作者:侯改英 编辑:黄吉洲 校对:程筱筱 翻译:吕峰

摘要:笔者生于河北太行山偏远山区,此文记录缅怀在我村义务支教10多年,后被我村聘为临时老师多年,最终年老家庭变故陷入困境,但因为不是中共编制内教师拿不到退休金导致其与孤儿孙女生活艰难陷入赤贫的故事。后我村村民集体联名请愿才使她勉强得到公正。但正义已晚,正式编制待遇仅仅消受不足一年,便撒手人寰,留下孙女被县孤儿院收容。
愿你平安,圆满,不必流浪

蔡荣生是一位女士,在我以黑户身份返乡入村里小时,她就已经在我们村做临时老师好多年了,具体多少年我也不知道,但她在教我三年后又教了我弟弟三年,至少在我上初中时她一直在我们村支教。

她是一位中年女人,教我的时候约30多岁,白净整齐,戴着那个年代鲜有的金丝眼镜,齐耳短发,身材微胖,常年穿庄重或黑或灰套装制服,中性皮鞋,声音偏低沉,看起来感觉起来都像一个男人。

她说话慢,坚定,清晰,眼神犀利,整个人透着那个年代在农村极少见的文化人的睿智儒雅。她一条腿有一点微跛,走路左右摇晃摆幅较大,再搭配她常背着手微微驼背检查学生背诵功课的体态时,看起来跟我爸一样是一个与众不同非常优秀的——男人。

____

请从"愿你平安,圆满,不必流浪"到"看起来感觉起来都像一个男人。",一字不改地返回上面这篇回忆蔡荣生老师的文章中的这段文字。

收集的数据条目:
____

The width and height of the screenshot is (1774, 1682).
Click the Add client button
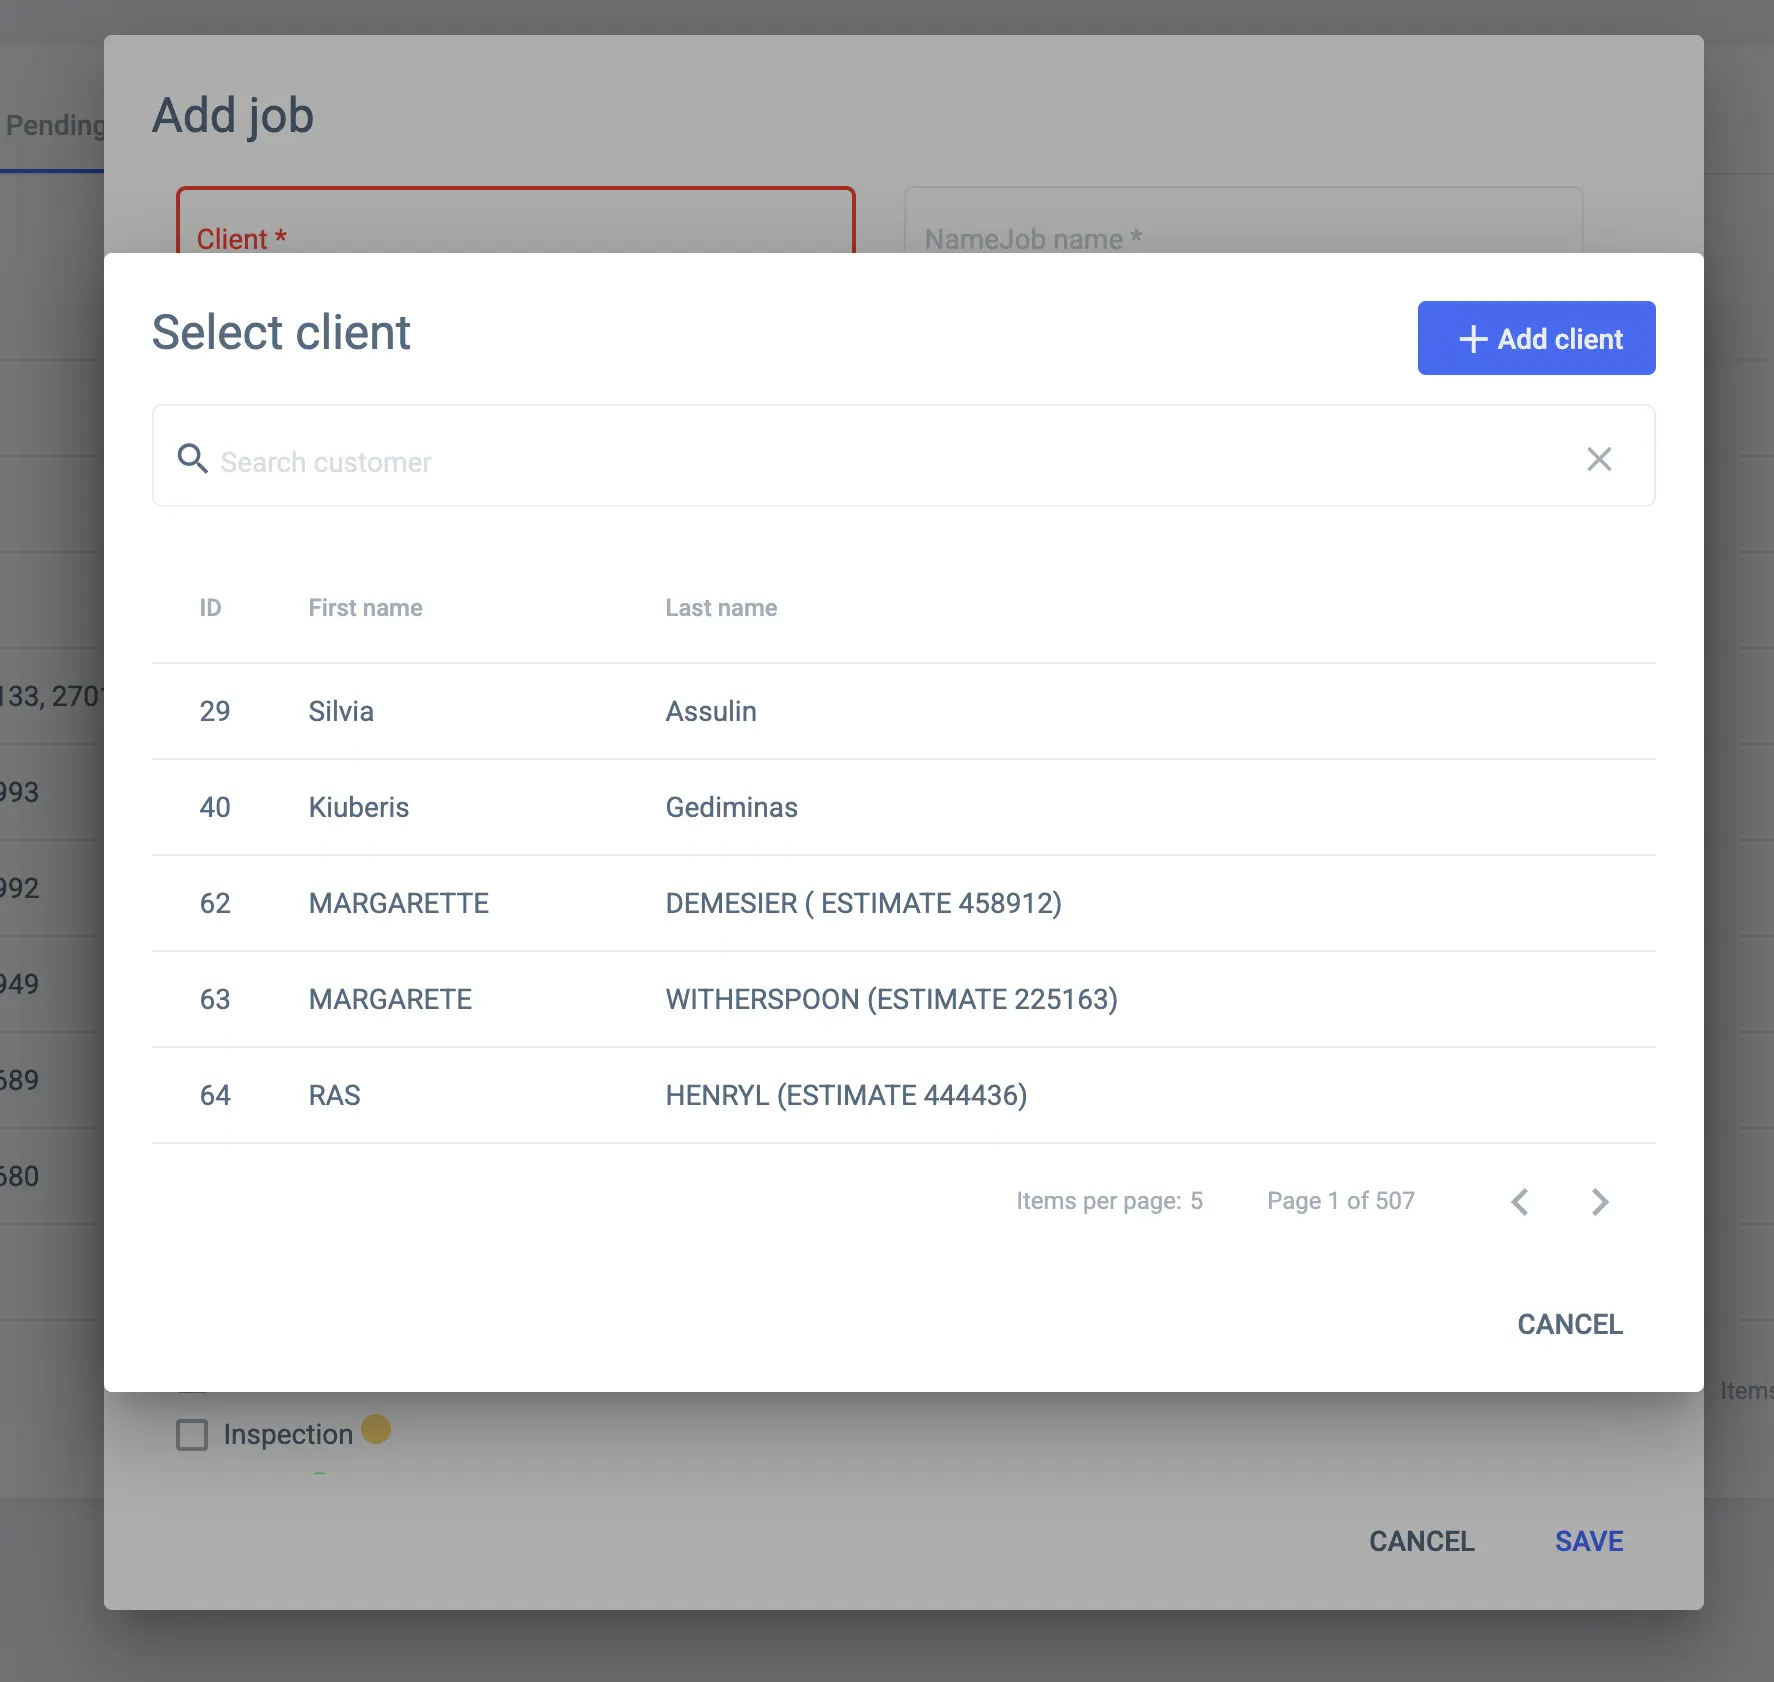click(x=1535, y=339)
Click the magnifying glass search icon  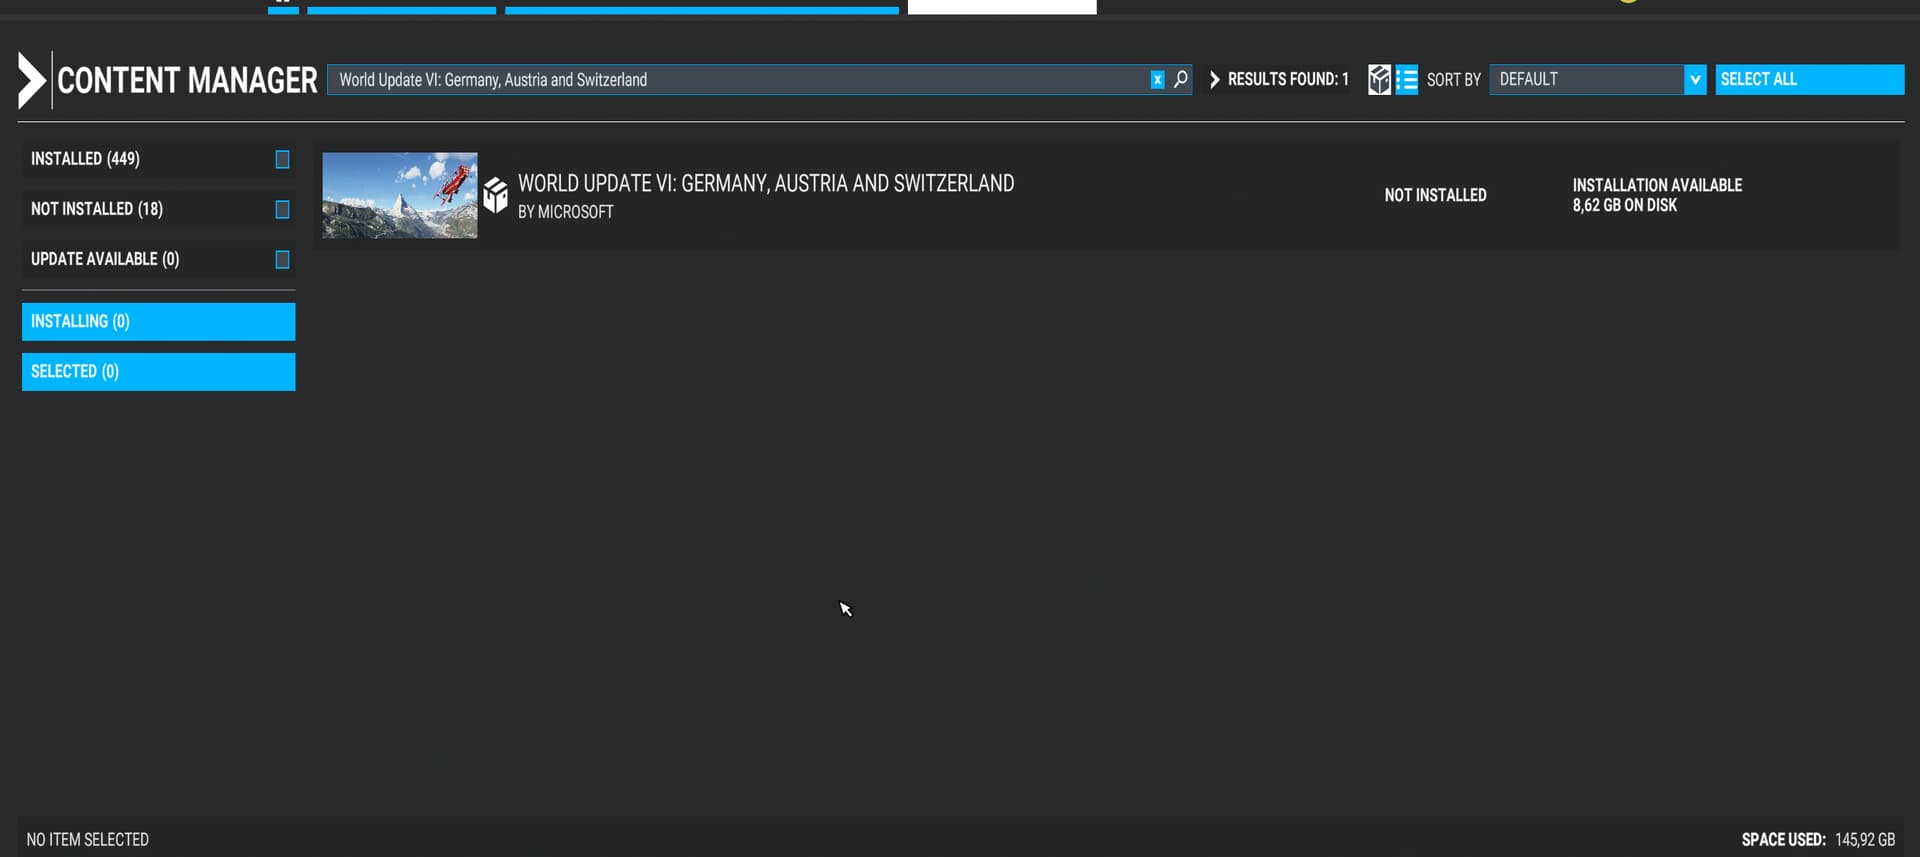click(1181, 79)
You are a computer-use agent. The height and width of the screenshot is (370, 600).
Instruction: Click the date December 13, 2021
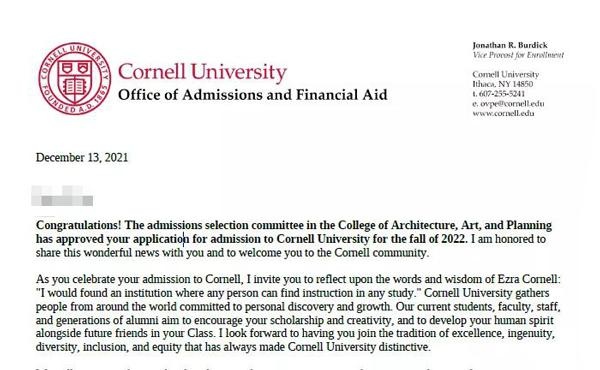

____

### 参考答案
愿你平安,圆满,不必流浪

蔡荣生是一位女士,在我以黑户身份返乡入村里小时,她就已经在我们村做临时老师好多年了,具体多少年我也不知道,但她在教我三年后又教了我弟弟三年,至少在我上初中时她一直在我们村支教。

她是一位中年女人,教我的时候约30多岁,白净整齐,戴着那个年代鲜有的金丝眼镜,齐耳短发,身材微胖,常年穿庄重或黑或灰套装制服,中性皮鞋,声音偏低沉,看起来感觉起来都像一个男人。